§ Page extract
"""

NeuroLunch: Aída Piccato (Jazayeri Lab) & Alexander LeNail (Heiman Lab)
Description
Speaker: Aída Piccato (Jazayeri Lab)
Title: Neural dynamics of memory strength
Abstract: A signature feature of long-term memory is its time- and experience-dependent strength. Memory strength directly impacts behavior: we recall recent and repeated experiences faster and more accurately than infrequent and remote ones. However, the neural and computational principles that link memory strength to accuracy and reaction time are not known. We designed a novel visuo-spatial association task that offers a window onto memory strength dynamics via parametric control of recency and repetition of prior experiences. Behavioral data from human and non-human primate subjects performing the task revealed that recency and repetition independently influence behavior, causing more accurate choices and shorter reaction times. We constructed a multi-alternative bounded drift-diffusion model in which choice and reaction time are determined by a diffusion process parametrized by memory strength and found that this model captures the relationship between prior experience and recall behavior. Previous work has identified the hippocampus as a critical region for the formation of long-term associative memories. We have begun recording the activity of hippocampal neurons in a trained macaque performing the task with the aim of identifying a neural correlate of memory strength in the structure of neural activity.

"""

Continue the NeuroLunch seminar announcement from the point where it stops.

§ Data listing

"""

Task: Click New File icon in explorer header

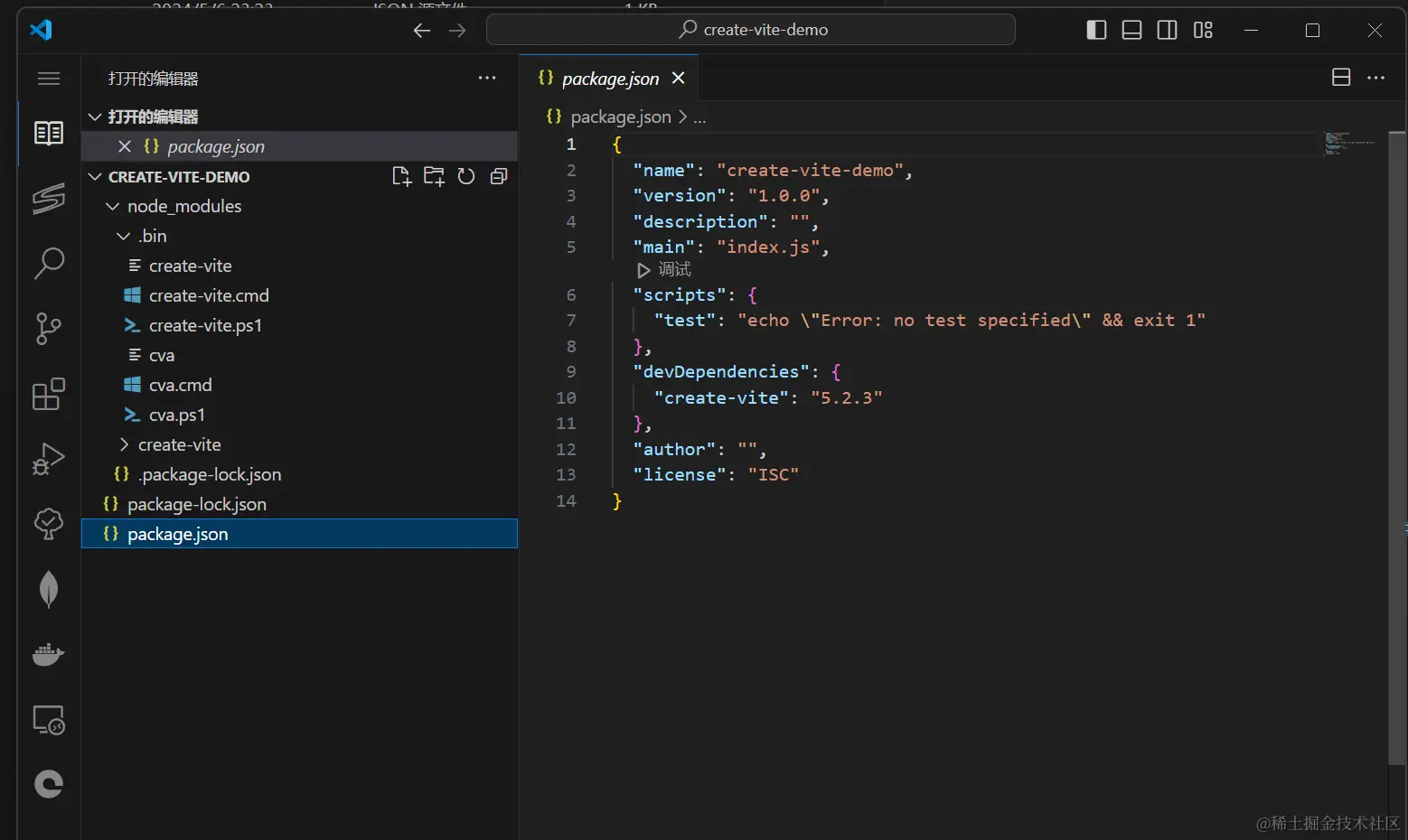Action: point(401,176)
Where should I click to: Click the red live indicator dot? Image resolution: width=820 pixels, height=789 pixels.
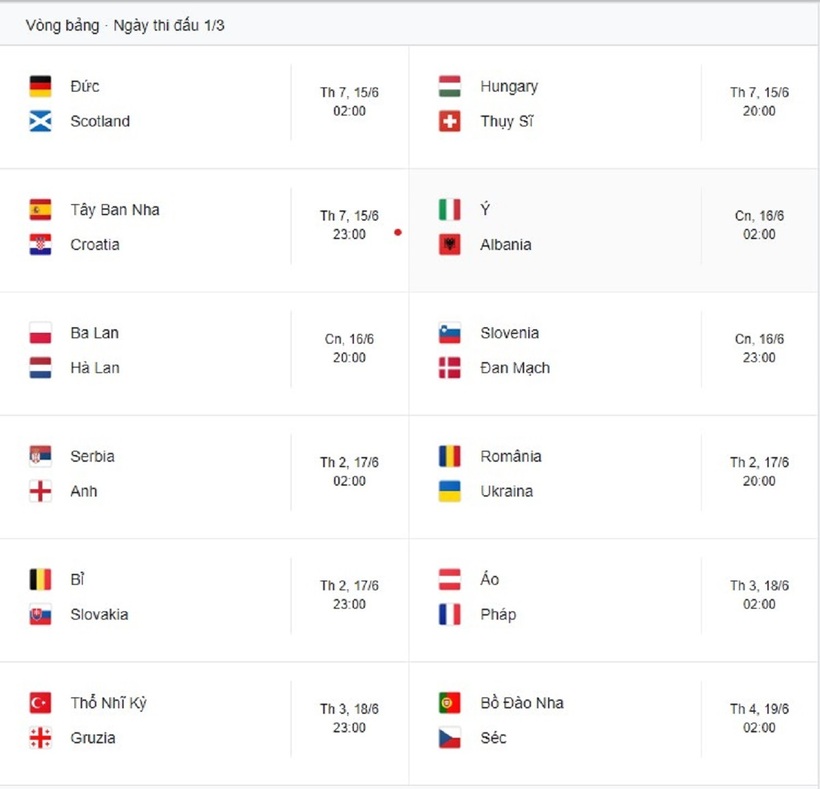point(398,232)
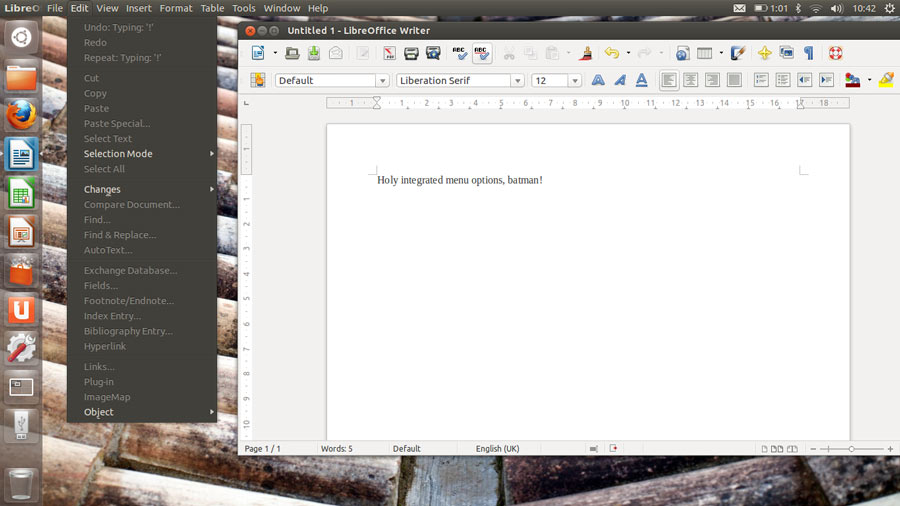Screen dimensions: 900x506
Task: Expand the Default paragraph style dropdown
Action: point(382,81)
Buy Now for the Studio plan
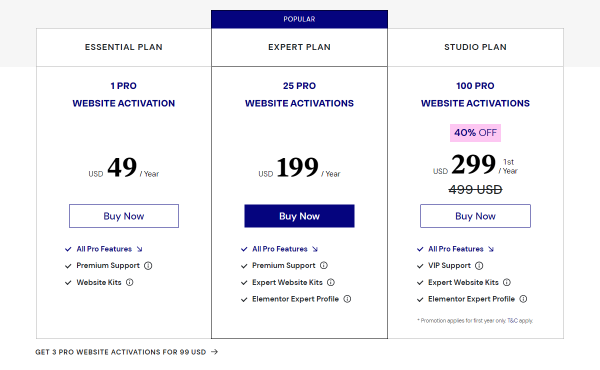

"""

§ Expected output
Speaker: Alexander LeNail (Heiman Lab)
Title: Charting the Rejuvenation Landscape in Aging Neurons
Abstract: The single greatest risk factor for many neurodegenerative diseases is aging. Why precisely this is true remains a mystery. Studies of aging have revealed many “hallmark” pathways which (1) change in aging and (2) whose deliberate disruption is sufficient to impair physiologic function. However, fewer studies have investigated whether those pathways are necessary for aging. Demonstrating a pathway’s necessity requires restoring function in an aged animal by restoring that pathway alone. Recent studies report profound rejuvenation by various interventions in certain settings, motivating the search for rejuvenation interventions in the brain. We began by profiling aging in brain cells by collecting a single-nucleus multi-omic atlas of the aging mouse motor cortex and hippocampus, revealing transcriptional dysregulation in the excitatory neuron compartment, most pronounced in L5 PT neurons. We thereafter used this atlas to predict Transcription Factors (TFs) to deliver tailored transcriptional perturbations to aged neurons to reverse individual hallmarks of aging. For our top 156 TF candidates, we prepared an AAV library, transduced aged mice, and produced an in vivo perturb-seq atlas of the aging mouse motor cortex to reveal which TFs yield transcriptional rejuvenation, and are candidates for further study.